Refusing Johnston’s order to continue the same attack, Lieutenant Colonel William Malone insisted on a night attack, when his men wouldn’t be silhouetted against the sea during the advance. Further delays lead to today’s operation, which is finally conducted at 3 AM with reinforcements from a British infantry division and the 7th Battalion of the Gloucestershire Regiment. Following a naval artillery bombardment that clears the mountaintop of defenders, they advance to claim the peak at last — and find themselves utterly exposed to enemy fire.
As seen in numerous battles on the Western Front, warfare in 1915 often happens at the high points of the terrain, but rather than claim them permanently the struggle destroys them. The peak of Chunuk Bair is exposed to view from two other high points: Hill Q, the objective of Lieutenant Colonel C.J. Allanson’s Battalion of the 6th Gurkha Rifles, to the north, and from Battleship Hill to the south. But the Gurkhas’ advance from the valley area known as The Farm is slowed by terrain and darkness, too, and they do not reach their destination until tomorrow, when Turkish defenders easily outnumber them.
The disjointed, ineffective execution of Hamilton’s plan reflects an ignorance of the conditions and an over-reliance on map reconnaissance.

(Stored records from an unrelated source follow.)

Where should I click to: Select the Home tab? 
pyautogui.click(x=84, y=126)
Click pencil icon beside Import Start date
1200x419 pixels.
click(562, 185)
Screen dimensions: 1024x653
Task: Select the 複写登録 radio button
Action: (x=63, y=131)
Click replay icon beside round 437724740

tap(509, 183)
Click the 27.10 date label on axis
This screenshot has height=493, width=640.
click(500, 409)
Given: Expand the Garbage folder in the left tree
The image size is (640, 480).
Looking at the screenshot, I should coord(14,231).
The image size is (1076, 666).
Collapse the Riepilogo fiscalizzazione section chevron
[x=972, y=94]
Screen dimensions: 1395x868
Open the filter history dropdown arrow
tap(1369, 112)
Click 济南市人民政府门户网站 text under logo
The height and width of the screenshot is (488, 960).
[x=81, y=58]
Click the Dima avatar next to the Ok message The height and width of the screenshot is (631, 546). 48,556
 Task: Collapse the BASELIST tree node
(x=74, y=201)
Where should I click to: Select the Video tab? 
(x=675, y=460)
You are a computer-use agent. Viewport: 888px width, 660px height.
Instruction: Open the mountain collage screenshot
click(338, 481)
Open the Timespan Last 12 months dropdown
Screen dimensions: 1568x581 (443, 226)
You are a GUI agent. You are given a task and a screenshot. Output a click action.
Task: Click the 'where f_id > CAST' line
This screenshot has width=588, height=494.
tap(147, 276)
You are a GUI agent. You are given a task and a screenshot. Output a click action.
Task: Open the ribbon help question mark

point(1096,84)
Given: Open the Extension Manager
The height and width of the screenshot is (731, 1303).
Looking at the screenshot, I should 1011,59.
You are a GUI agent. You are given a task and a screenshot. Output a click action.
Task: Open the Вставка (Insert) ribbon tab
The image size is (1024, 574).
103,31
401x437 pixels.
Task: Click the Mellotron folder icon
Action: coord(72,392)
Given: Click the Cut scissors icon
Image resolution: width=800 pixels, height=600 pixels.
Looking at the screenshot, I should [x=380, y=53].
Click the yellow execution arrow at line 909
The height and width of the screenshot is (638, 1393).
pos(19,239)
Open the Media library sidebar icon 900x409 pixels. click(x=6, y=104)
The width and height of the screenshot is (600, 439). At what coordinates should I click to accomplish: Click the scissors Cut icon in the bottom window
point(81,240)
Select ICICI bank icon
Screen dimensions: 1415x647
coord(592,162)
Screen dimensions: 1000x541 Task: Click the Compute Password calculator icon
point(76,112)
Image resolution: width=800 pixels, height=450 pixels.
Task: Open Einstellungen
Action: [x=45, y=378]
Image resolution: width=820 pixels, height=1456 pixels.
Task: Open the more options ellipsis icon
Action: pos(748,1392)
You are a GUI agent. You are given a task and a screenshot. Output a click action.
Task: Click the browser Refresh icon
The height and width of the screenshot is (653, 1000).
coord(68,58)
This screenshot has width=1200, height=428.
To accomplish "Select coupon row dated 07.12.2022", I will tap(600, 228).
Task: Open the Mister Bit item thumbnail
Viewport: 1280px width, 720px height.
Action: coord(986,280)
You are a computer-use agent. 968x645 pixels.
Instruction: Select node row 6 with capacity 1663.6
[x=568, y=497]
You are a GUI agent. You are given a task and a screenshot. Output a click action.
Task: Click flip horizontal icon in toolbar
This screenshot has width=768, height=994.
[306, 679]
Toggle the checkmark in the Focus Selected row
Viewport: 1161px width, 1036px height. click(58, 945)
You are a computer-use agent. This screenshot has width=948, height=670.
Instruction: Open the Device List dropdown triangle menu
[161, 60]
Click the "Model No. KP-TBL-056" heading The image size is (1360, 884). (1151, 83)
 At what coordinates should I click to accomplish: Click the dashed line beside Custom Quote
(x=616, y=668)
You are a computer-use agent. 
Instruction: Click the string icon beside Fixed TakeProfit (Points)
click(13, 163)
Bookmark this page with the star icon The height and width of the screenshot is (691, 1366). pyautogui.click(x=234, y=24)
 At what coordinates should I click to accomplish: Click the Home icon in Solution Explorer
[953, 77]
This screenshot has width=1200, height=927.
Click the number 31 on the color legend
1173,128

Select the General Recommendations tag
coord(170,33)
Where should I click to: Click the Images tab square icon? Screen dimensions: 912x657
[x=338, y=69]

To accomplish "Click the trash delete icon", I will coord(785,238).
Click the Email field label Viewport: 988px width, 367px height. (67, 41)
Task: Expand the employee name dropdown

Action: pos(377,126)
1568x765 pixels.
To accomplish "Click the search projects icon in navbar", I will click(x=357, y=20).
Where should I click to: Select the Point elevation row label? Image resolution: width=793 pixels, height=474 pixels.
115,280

Units find the ground harder than Hamilton has anticipated from his headquarters at the Isle of Imbros, attacks meant to support one another take place separately, and friendly fire is a given. Lt. Col. Malone is killed by misdirected naval gunnery in the afternoon, when his new position atop Chunuk Bair has been under constant counterattack for twelve hours. The fighting is so hot that rifles become useless, ammunition runs low, and teams of grenadiers engage in an attritional game of throwing hand-bombs at one another — and just as often, picking them up to throw back, and just as often as that men will lose hands in the attempt.
Finally, with the darkness the shattered survivors are relieved by the Wellington Battalion. Malone’s command has suffered more than ninety percent casualties, while 350 of the Gloucester boys are dead along with all of their officers. After a daylong defense of the stony peak, where it is hard to dig very deep at all, the New Zealanders are in turn relieved by infantry battalions of the New Army — Kitchener’s men from North Lancashire and Wiltshire, who have a date with destiny.
The plight of a wounded man at Gallipoli is horrible to contemplate; lying exposed to fire, many are simply left to perish. With evacuation to the hospital ships inside the ‘golden hour’ impossible, those allied troops still able to walk face a long, treacherous trip downhill without food or water. The litter-borne can expect a long, bouncing trek by the same way, and upon arriving at the shore they must lie in the sun awaiting their turn to be placed on lighters and carried out to sea with occasional Turkish shells falling on the ever-exposed beachhead. Even on the hospital ships, stray bullets and shrapnel occasionally injure people who are ostensibly safe.
For wounded Turks, who have even less national infrastructure with which to supply their field hospitals adequately, the poor conditions, shortage of medicine, and lack of antisepsis equipment will mean a high death rate from infections — but their hospitals are not under fire. Their supply-line for everything from butter to bullets is also thousands of miles shorter than the invader’s. As the piteous wails of their dying enemies fill the night, the Turks gather to throw the aggressor off his new perch.